[Directions for this task]
Print out the entries, word for word.

[The records]
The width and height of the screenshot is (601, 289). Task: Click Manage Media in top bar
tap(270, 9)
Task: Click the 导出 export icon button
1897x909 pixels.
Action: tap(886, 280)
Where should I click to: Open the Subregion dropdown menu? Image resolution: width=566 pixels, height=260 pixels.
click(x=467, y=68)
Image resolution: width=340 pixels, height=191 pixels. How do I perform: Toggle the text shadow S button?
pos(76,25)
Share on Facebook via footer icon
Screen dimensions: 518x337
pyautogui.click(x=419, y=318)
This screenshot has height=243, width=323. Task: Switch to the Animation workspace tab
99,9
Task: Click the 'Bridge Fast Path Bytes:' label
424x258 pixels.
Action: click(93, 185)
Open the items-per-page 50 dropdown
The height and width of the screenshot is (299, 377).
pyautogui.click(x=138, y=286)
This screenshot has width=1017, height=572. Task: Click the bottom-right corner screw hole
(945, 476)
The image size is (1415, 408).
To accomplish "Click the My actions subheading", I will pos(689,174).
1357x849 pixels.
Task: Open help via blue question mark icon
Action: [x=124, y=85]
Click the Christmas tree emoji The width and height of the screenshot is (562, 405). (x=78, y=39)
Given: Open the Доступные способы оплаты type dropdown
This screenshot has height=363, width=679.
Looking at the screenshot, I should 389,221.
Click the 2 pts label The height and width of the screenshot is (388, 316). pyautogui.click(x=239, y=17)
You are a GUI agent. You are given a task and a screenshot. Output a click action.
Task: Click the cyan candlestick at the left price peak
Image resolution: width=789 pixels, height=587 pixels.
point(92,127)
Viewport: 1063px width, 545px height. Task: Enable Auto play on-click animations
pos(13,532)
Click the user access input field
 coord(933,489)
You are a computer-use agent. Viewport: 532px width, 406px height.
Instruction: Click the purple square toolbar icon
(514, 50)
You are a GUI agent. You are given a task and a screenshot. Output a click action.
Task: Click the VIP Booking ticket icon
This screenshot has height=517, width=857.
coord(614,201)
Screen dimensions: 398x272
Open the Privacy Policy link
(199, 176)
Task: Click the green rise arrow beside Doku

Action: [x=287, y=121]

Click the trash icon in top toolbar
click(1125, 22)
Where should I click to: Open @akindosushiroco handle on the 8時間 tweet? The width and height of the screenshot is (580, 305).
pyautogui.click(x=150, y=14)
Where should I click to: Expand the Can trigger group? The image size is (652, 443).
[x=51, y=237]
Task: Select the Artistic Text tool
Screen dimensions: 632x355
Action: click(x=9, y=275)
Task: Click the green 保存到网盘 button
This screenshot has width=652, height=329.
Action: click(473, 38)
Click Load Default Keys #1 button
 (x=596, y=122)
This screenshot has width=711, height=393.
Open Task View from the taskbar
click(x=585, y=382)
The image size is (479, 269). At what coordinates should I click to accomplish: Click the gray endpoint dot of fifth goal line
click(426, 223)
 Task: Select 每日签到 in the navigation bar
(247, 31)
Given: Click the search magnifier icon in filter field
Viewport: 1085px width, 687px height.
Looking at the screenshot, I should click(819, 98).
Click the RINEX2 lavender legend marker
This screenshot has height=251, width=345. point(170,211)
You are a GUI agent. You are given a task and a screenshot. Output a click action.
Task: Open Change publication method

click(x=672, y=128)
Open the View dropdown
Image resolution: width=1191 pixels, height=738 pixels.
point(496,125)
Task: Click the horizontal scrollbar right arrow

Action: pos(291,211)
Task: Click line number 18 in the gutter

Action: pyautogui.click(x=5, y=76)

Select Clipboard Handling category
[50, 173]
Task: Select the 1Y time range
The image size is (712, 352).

[Answer]
The width and height of the screenshot is (601, 289). Task: Click Manage Media in top bar
tap(270, 9)
Task: Click the 导出 export icon button
1897x909 pixels.
Action: tap(886, 280)
Where should I click to: Open the Subregion dropdown menu? Image resolution: width=566 pixels, height=260 pixels.
click(x=467, y=68)
Image resolution: width=340 pixels, height=191 pixels. How do I perform: Toggle the text shadow S button?
pos(76,25)
Share on Facebook via footer icon
Screen dimensions: 518x337
pyautogui.click(x=419, y=318)
This screenshot has height=243, width=323. Task: Switch to the Animation workspace tab
99,9
Task: Click the 'Bridge Fast Path Bytes:' label
424x258 pixels.
Action: click(93, 185)
Open the items-per-page 50 dropdown
The height and width of the screenshot is (299, 377).
pyautogui.click(x=138, y=286)
This screenshot has width=1017, height=572. Task: Click the bottom-right corner screw hole
(945, 476)
The image size is (1415, 408).
To accomplish "Click the My actions subheading", I will pos(689,174).
1357x849 pixels.
Task: Open help via blue question mark icon
Action: [x=124, y=85]
Click the Christmas tree emoji The width and height of the screenshot is (562, 405). (x=78, y=39)
Given: Open the Доступные способы оплаты type dropdown
This screenshot has height=363, width=679.
Looking at the screenshot, I should 389,221.
Click the 2 pts label The height and width of the screenshot is (388, 316). pyautogui.click(x=239, y=17)
You are a GUI agent. You are given a task and a screenshot. Output a click action.
Task: Click the cyan candlestick at the left price peak
Image resolution: width=789 pixels, height=587 pixels.
point(92,127)
Viewport: 1063px width, 545px height. Task: Enable Auto play on-click animations
pos(13,532)
Click the user access input field
 coord(933,489)
You are a computer-use agent. Viewport: 532px width, 406px height.
Instruction: Click the purple square toolbar icon
(514, 50)
You are a GUI agent. You are given a task and a screenshot. Output a click action.
Task: Click the VIP Booking ticket icon
This screenshot has height=517, width=857.
coord(614,201)
Screen dimensions: 398x272
Open the Privacy Policy link
(199, 176)
Task: Click the green rise arrow beside Doku

Action: [x=287, y=121]

Click the trash icon in top toolbar
click(1125, 22)
Where should I click to: Open @akindosushiroco handle on the 8時間 tweet? The width and height of the screenshot is (580, 305).
pyautogui.click(x=150, y=14)
Where should I click to: Expand the Can trigger group? The image size is (652, 443).
[x=51, y=237]
Task: Select the Artistic Text tool
Screen dimensions: 632x355
Action: click(x=9, y=275)
Task: Click the green 保存到网盘 button
This screenshot has width=652, height=329.
Action: click(473, 38)
Click Load Default Keys #1 button
 (x=596, y=122)
This screenshot has width=711, height=393.
Open Task View from the taskbar
click(x=585, y=382)
The image size is (479, 269). At what coordinates should I click to accomplish: Click the gray endpoint dot of fifth goal line
click(426, 223)
 Task: Select 每日签到 in the navigation bar
(247, 31)
Given: Click the search magnifier icon in filter field
Viewport: 1085px width, 687px height.
Looking at the screenshot, I should click(819, 98).
Click the RINEX2 lavender legend marker
This screenshot has height=251, width=345. point(170,211)
You are a GUI agent. You are given a task and a screenshot. Output a click action.
Task: Open Change publication method

click(x=672, y=128)
Open the View dropdown
Image resolution: width=1191 pixels, height=738 pixels.
point(496,125)
Task: Click the horizontal scrollbar right arrow

Action: pos(291,211)
Task: Click line number 18 in the gutter

Action: pyautogui.click(x=5, y=76)

Select Clipboard Handling category
[50, 173]
Task: Select the 1Y time range
The image size is (712, 352).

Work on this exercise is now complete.